Published in final edited form as: J Mol Biol. 2018 May 19;430(14):2066–2079. doi: 10.1016/j.jmb.2018.05.029

Figure 4.

Figure 4

Context effects of minimal packaging elements on the packaging of a heterologous RNA. (A) Schematic representation of HIV-1 derived test vectors for study of effects of lacZ sequence on packaging. (B) RNase protection assay of samples obtained from co-expression of test vectors with a Ψ+ helper. Cell RNA samples are at left and virus RNA is in the right panel. Riboprobe E, which is a chimeric riboprobe that includes sequences complementary to both gag and lacZ (see Materials and Methods), was used in these experiments. Protected riboprobe fragments corresponding to test (Vector) and helper (Ψ+ Helper) RNAs are indicated.
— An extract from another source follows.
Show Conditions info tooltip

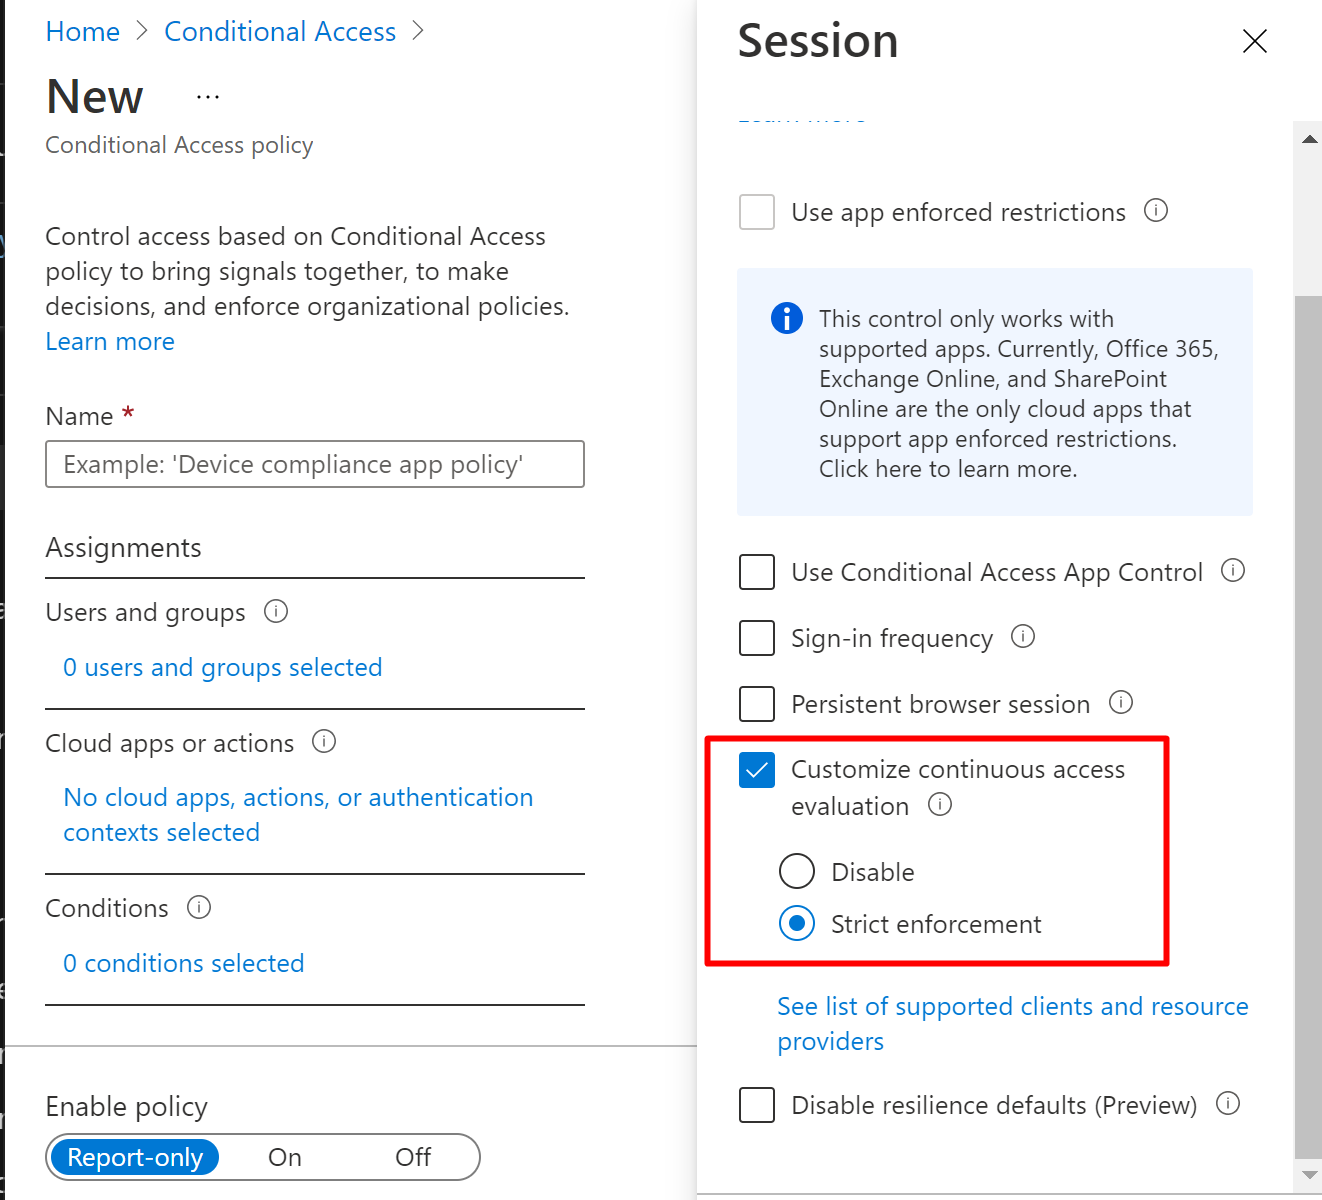[x=199, y=907]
Lane labels indicate the vectors that were co-expressed with Ψ+ helper. Ψ+ helper alone; mock: mock transfected cells; tRNA: riboprobe protected with yeast tRNA; M: molecular weights marker; P: undigested probe. (C) Quantification of packaging efficiency of HIV-1 vectors. The packaging efficiency was calculated by dividing the ratio of vector RNA to helper RNA in the virion by the ratio of vector RNA to helper RNA in the cells as determined by RNase protection analysis and quantified by phosphorimager analysis. The results represent data from at least three independent transfection experiments.